Source extract =

[Start]

6. In Second Appeal No. 370 of 1991 preferred by respondent
no.1/plaintiff Habib Khan, in para no. 17 of the Judgment, this
Court has observed that the suit property has been subsequently
purchased on 31.12.1979 by defendant Bhanudas and then 4 acres
to Chandrakalabai (present petitioner). This Court has observed
that it was after making inquiry with the Talathi regarding title to
the suit property and thus there is no reason to hesitate to hold that
the transactions of subsequent sales (Exhibits 89 and 96) are
absolutely in terms of the provisions of section 41 of the Transfer of
Property Act as the purchasers have taken care to verify the title,
verify actual possession and rights of the vendors to execute the
sale deed.
7. In the backdrop of these facts, Section 144 (1) of C.P.C.
which is relevant for the present discussion is reproduced herein
below:
“144. Application for restitution.-
(1) Where and in so far as a decree or an order is varied
or reversed in any appeal, revision or other proceeding or
is set aside or modified in any suit instituted for the
purpose, the Court which passed the decree or order
shall, on the application of any party entitled to any
benefit by way of restitution or otherwise, cause such
restitution to be made as will, so far as may be, place the
parties in the position which they would have occupied
but for such decree or order or such part thereof as has
been varied, reversed, set aside or modified and, for this
purpose, the Court may make any orders, including
orders for the refund of costs and for the payment of
interest, damages, compensation and mesne profits,
which are properly consequential on such variation,
reversal, setting aside or modification of the decree or
order.
Explanation. - For the purposes of sub-section (1), the
expression “Court which passed the decree or order” shall
be deemed to include, -
(a) where the decree or order has been varied or reversed
in exercise of appellate or revisional jurisdiction, the
Court of first instance;
(b) Where the decree or order has been set aside by a
separate suit, the Court of first instance which passed
such decree or order;
(c) where the Court of first instance has ceased to exist or
has ceased to have jurisdiction to execute it, the Court
which, if the suit wherein the decree or order was passed
were instituted at the time of making the application for
restitution under this section, would have jurisdiction to
try such suit.”
8. In the case of Mahijibhai Mohanbhai Barot v. Patel
Manibhai Gokalbhai and others, reported in AIR 1965 SC 1477, in
paragraph no. 23 of the judgment, the Supreme Court has made
the following observations:
“23. With this background the Legislature in passing the
Code of Civil Procedure, 1908, introduced S. 144 therein.

[End]

Data =
[Start]

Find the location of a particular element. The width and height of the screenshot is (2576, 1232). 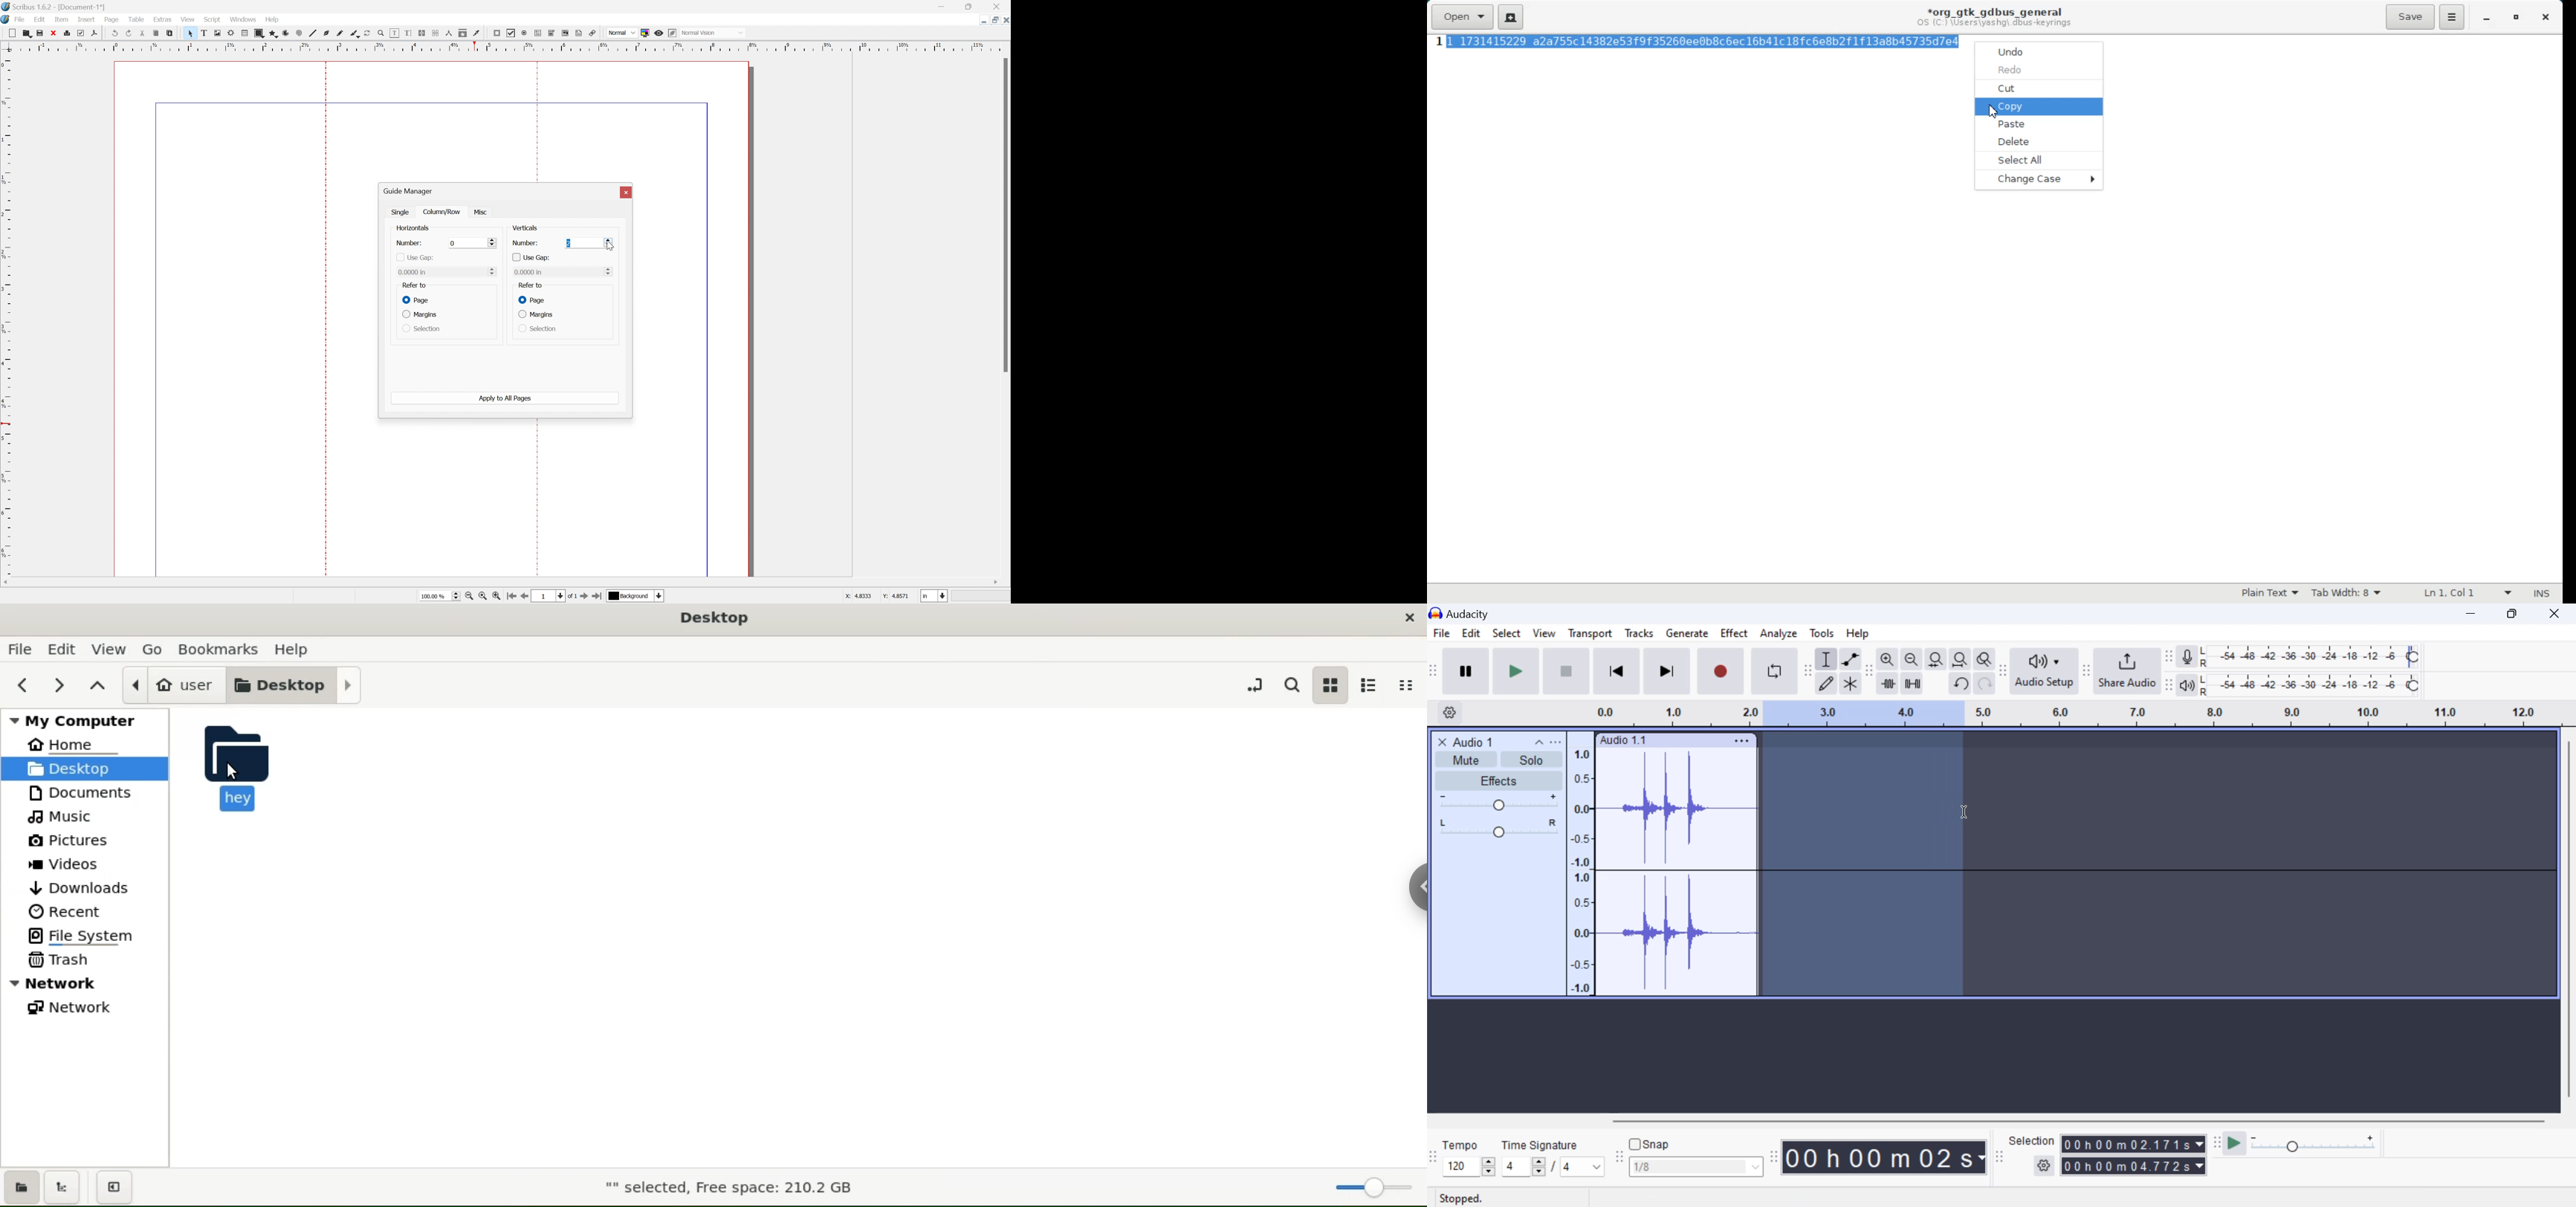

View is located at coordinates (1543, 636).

[End]
[Start]

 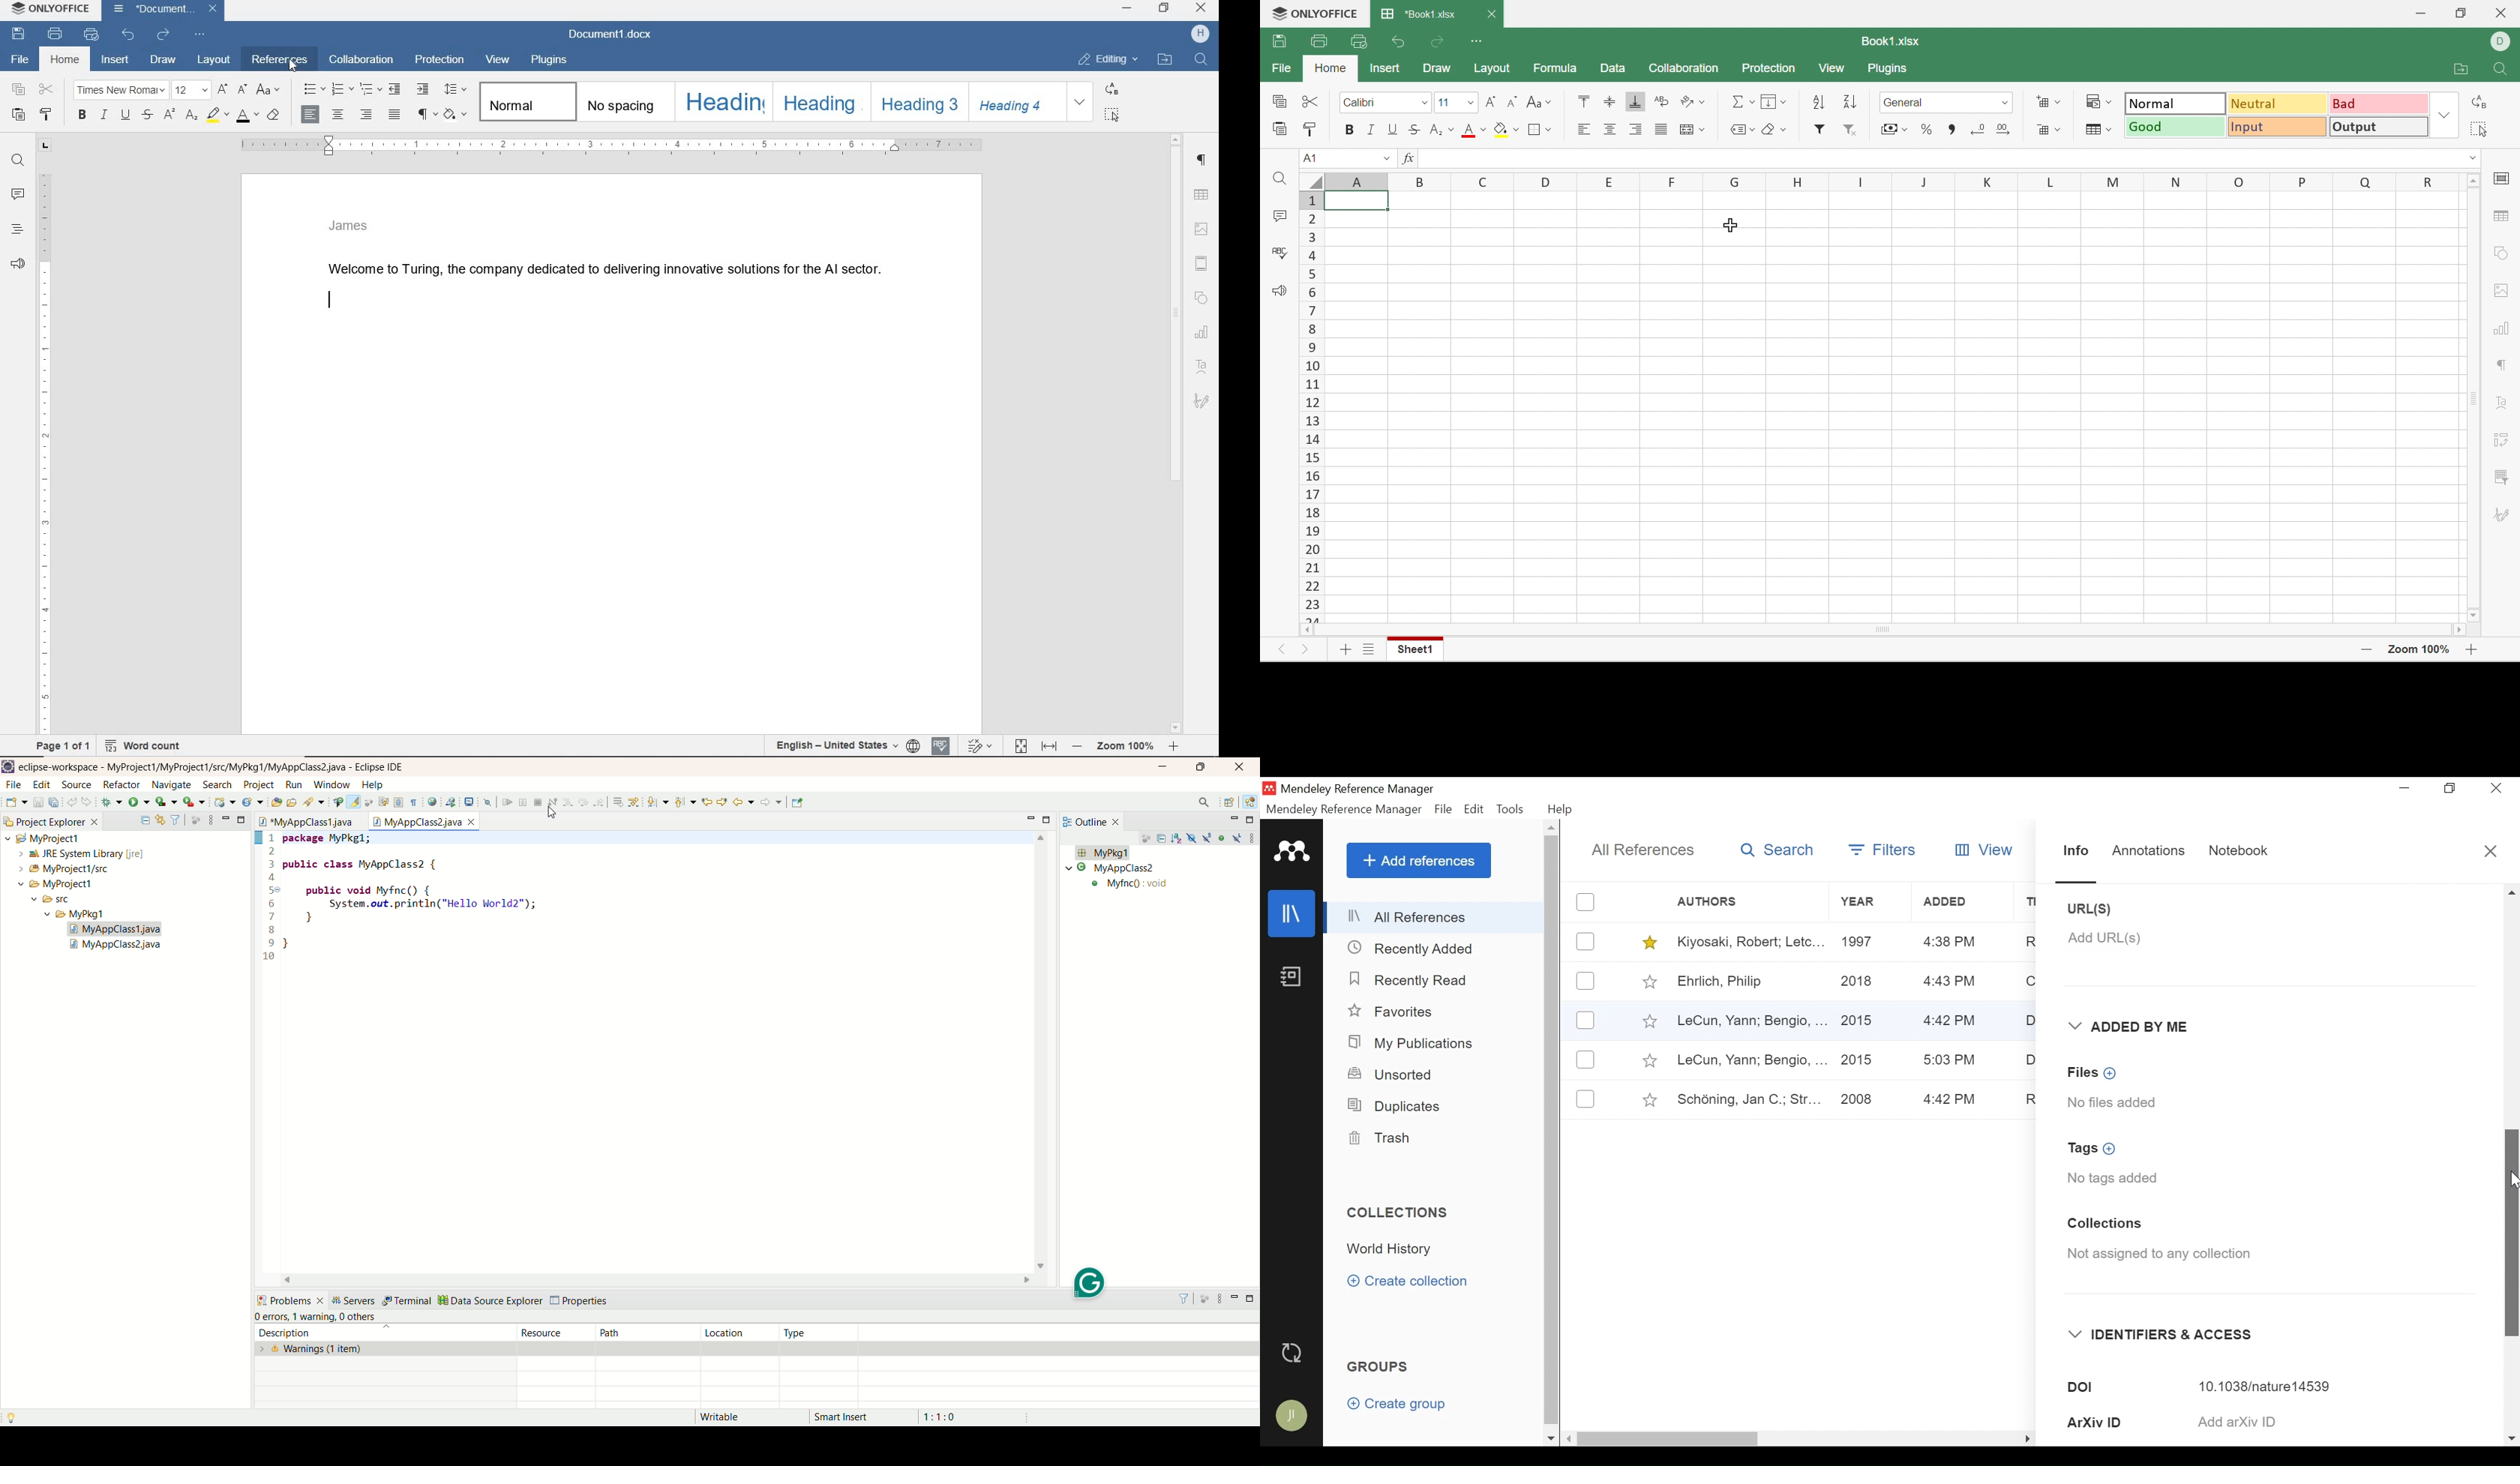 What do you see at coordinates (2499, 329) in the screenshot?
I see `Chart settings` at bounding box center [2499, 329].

[End]

Required actions =
- a) Copy the judgment excerpt word for word, everything from "6. In Second" down to "(1) of C.P.C.".
- b) Summarize the judgment excerpt in two sentences.
The rows have no connection to the judgment excerpt.

Solutions for each task =
- a)
6. In Second Appeal No. 370 of 1991 preferred by respondent
no.1/plaintiff Habib Khan, in para no. 17 of the Judgment, this
Court has observed that the suit property has been subsequently
purchased on 31.12.1979 by defendant Bhanudas and then 4 acres
to Chandrakalabai (present petitioner). This Court has observed
that it was after making inquiry with the Talathi regarding title to
the suit property and thus there is no reason to hesitate to hold that
the transactions of subsequent sales (Exhibits 89 and 96) are
absolutely in terms of the provisions of section 41 of the Transfer of
Property Act as the purchasers have taken care to verify the title,
verify actual possession and rights of the vendors to execute the
sale deed.
7. In the backdrop of these facts, Section 144 (1) of C.P.C.

- b) In Second Appeal No. 370 of 1991, brought by the plaintiff Habib Khan, the Court had held that the subsequent sales of the suit property, first to Bhanudas and then of 4 acres to the petitioner Chandrakalabai, complied with section 41 of the Transfer of Property Act because the purchasers had verified the title, the actual possession and the vendors' rights. The excerpt then reproduces Section 144(1) of the Code of Civil Procedure, under which the court that passed a decree or order later varied, reversed, set aside or modified must order restitution placing the parties in their former position, and it begins quoting the Supreme Court's observations on that section in Mahijibhai Mohanbhai Barot v. Patel Manibhai Gokalbhai and others.